_INSTRUCTIONS TO FOLLOW_: In full and without alteration, transcribe the listing.

_RECORDS SUPPLIED_:

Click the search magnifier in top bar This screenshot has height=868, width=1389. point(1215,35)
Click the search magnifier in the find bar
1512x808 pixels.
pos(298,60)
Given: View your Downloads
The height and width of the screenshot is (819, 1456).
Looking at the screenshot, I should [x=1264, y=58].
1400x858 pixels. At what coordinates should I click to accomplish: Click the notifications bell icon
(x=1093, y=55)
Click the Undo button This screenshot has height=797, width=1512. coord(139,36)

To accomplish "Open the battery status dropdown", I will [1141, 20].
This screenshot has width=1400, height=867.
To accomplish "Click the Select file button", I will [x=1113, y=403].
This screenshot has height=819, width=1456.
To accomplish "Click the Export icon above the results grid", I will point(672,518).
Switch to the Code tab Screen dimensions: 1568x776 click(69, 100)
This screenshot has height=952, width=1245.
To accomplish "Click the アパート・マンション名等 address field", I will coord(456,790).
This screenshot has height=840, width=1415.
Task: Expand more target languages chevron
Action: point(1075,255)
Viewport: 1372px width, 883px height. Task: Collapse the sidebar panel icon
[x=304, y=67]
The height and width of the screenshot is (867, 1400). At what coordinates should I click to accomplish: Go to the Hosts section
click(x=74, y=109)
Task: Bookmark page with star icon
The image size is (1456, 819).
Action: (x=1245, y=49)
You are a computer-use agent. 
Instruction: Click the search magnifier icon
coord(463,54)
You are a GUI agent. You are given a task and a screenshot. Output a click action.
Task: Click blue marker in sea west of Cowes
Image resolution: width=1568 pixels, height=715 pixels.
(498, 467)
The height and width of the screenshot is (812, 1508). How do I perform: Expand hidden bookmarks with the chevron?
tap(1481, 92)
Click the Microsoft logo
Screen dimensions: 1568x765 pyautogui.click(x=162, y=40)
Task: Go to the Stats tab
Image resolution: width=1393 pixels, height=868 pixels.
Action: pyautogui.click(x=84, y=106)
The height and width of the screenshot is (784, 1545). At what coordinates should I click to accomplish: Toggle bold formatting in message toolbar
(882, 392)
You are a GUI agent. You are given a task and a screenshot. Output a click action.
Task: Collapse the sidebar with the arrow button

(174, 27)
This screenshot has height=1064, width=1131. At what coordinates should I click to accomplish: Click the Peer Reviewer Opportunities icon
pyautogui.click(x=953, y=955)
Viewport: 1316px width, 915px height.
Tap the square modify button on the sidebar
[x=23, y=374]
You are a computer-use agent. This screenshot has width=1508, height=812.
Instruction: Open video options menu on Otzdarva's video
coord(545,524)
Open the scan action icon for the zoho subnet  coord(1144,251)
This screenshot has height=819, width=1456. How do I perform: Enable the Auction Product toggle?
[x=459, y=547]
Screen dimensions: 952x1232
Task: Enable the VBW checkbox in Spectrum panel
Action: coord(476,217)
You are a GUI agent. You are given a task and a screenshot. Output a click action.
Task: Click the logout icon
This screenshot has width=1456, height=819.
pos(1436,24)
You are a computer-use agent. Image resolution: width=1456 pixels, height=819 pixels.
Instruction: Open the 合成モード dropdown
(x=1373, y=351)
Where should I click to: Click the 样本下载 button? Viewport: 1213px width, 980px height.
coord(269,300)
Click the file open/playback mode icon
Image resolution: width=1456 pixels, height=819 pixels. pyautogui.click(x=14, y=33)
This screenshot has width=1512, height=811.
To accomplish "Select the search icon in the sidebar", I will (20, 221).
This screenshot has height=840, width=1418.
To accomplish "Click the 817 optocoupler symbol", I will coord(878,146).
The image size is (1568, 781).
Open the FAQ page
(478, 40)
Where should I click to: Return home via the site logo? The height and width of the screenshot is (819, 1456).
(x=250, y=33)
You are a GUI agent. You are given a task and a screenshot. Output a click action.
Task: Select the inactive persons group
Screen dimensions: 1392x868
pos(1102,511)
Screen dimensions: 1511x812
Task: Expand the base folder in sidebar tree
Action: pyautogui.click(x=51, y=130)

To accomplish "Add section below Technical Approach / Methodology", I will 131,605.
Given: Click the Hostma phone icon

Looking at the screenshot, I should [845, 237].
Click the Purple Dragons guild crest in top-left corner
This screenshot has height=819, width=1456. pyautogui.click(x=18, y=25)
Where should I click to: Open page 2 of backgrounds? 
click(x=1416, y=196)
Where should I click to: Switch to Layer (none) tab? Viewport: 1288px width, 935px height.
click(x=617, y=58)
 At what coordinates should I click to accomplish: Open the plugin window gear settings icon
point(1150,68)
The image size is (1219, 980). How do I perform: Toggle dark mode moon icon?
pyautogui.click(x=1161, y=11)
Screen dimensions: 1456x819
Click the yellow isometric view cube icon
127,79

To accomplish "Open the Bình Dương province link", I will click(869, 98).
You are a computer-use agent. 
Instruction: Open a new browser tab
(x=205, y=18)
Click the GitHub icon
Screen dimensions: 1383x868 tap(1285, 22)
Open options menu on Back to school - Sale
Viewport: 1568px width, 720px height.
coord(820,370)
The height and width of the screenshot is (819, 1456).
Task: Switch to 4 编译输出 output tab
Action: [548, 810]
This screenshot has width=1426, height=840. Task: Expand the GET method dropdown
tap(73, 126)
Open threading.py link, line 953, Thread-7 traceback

_COMPLETED TASK_:
Click the search magnifier in top bar This screenshot has height=868, width=1389. point(1215,35)
Click the search magnifier in the find bar
1512x808 pixels.
pos(298,60)
Given: View your Downloads
The height and width of the screenshot is (819, 1456).
Looking at the screenshot, I should [x=1264, y=58].
1400x858 pixels. At what coordinates should I click to accomplish: Click the notifications bell icon
(x=1093, y=55)
Click the Undo button This screenshot has height=797, width=1512. coord(139,36)

To accomplish "Open the battery status dropdown", I will [1141, 20].
This screenshot has width=1400, height=867.
To accomplish "Click the Select file button", I will [x=1113, y=403].
This screenshot has height=819, width=1456.
To accomplish "Click the Export icon above the results grid", I will point(672,518).
Switch to the Code tab Screen dimensions: 1568x776 click(69, 100)
This screenshot has height=952, width=1245.
To accomplish "Click the アパート・マンション名等 address field", I will coord(456,790).
This screenshot has height=840, width=1415.
Task: Expand more target languages chevron
Action: point(1075,255)
Viewport: 1372px width, 883px height. Task: Collapse the sidebar panel icon
[x=304, y=67]
The height and width of the screenshot is (867, 1400). At what coordinates should I click to accomplish: Go to the Hosts section
click(x=74, y=109)
Task: Bookmark page with star icon
The image size is (1456, 819).
Action: (x=1245, y=49)
You are a computer-use agent. 
Instruction: Click the search magnifier icon
coord(463,54)
You are a GUI agent. You are given a task and a screenshot. Output a click action.
Task: Click blue marker in sea west of Cowes
Image resolution: width=1568 pixels, height=715 pixels.
(498, 467)
The height and width of the screenshot is (812, 1508). How do I perform: Expand hidden bookmarks with the chevron?
tap(1481, 92)
Click the Microsoft logo
Screen dimensions: 1568x765 pyautogui.click(x=162, y=40)
Task: Go to the Stats tab
Image resolution: width=1393 pixels, height=868 pixels.
Action: pyautogui.click(x=84, y=106)
The height and width of the screenshot is (784, 1545). At what coordinates should I click to accomplish: Toggle bold formatting in message toolbar
(882, 392)
You are a GUI agent. You are given a task and a screenshot. Output a click action.
Task: Collapse the sidebar with the arrow button

(174, 27)
This screenshot has height=1064, width=1131. At what coordinates should I click to accomplish: Click the Peer Reviewer Opportunities icon
pyautogui.click(x=953, y=955)
Viewport: 1316px width, 915px height.
Tap the square modify button on the sidebar
[x=23, y=374]
You are a computer-use agent. This screenshot has width=1508, height=812.
Instruction: Open video options menu on Otzdarva's video
coord(545,524)
Open the scan action icon for the zoho subnet  coord(1144,251)
This screenshot has height=819, width=1456. How do I perform: Enable the Auction Product toggle?
[x=459, y=547]
Screen dimensions: 952x1232
Task: Enable the VBW checkbox in Spectrum panel
Action: coord(476,217)
You are a GUI agent. You are given a task and a screenshot. Output a click action.
Task: Click the logout icon
This screenshot has width=1456, height=819.
pos(1436,24)
You are a computer-use agent. Image resolution: width=1456 pixels, height=819 pixels.
Instruction: Open the 合成モード dropdown
(x=1373, y=351)
Where should I click to: Click the 样本下载 button? Viewport: 1213px width, 980px height.
coord(269,300)
Click the file open/playback mode icon
Image resolution: width=1456 pixels, height=819 pixels. pyautogui.click(x=14, y=33)
This screenshot has width=1512, height=811.
To accomplish "Select the search icon in the sidebar", I will (20, 221).
This screenshot has height=840, width=1418.
To accomplish "Click the 817 optocoupler symbol", I will coord(878,146).
The image size is (1568, 781).
Open the FAQ page
(478, 40)
Where should I click to: Return home via the site logo? The height and width of the screenshot is (819, 1456).
(x=250, y=33)
You are a GUI agent. You are given a task and a screenshot. Output a click action.
Task: Select the inactive persons group
Screen dimensions: 1392x868
pos(1102,511)
Screen dimensions: 1511x812
Task: Expand the base folder in sidebar tree
Action: pyautogui.click(x=51, y=130)

To accomplish "Add section below Technical Approach / Methodology", I will 131,605.
Given: Click the Hostma phone icon

Looking at the screenshot, I should [845, 237].
Click the Purple Dragons guild crest in top-left corner
This screenshot has height=819, width=1456. pyautogui.click(x=18, y=25)
Where should I click to: Open page 2 of backgrounds? 
click(x=1416, y=196)
Where should I click to: Switch to Layer (none) tab? Viewport: 1288px width, 935px height.
click(x=617, y=58)
 At what coordinates should I click to accomplish: Open the plugin window gear settings icon
point(1150,68)
The image size is (1219, 980). How do I perform: Toggle dark mode moon icon?
pyautogui.click(x=1161, y=11)
Screen dimensions: 1456x819
Click the yellow isometric view cube icon
127,79

To accomplish "Open the Bình Dương province link", I will click(869, 98).
You are a computer-use agent. 
Instruction: Open a new browser tab
(x=205, y=18)
Click the GitHub icon
Screen dimensions: 1383x868 tap(1285, 22)
Open options menu on Back to school - Sale
Viewport: 1568px width, 720px height.
coord(820,370)
The height and width of the screenshot is (819, 1456).
Task: Switch to 4 编译输出 output tab
Action: [548, 810]
This screenshot has width=1426, height=840. Task: Expand the GET method dropdown
tap(73, 126)
Open threading.py link, line 953, Thread-7 traceback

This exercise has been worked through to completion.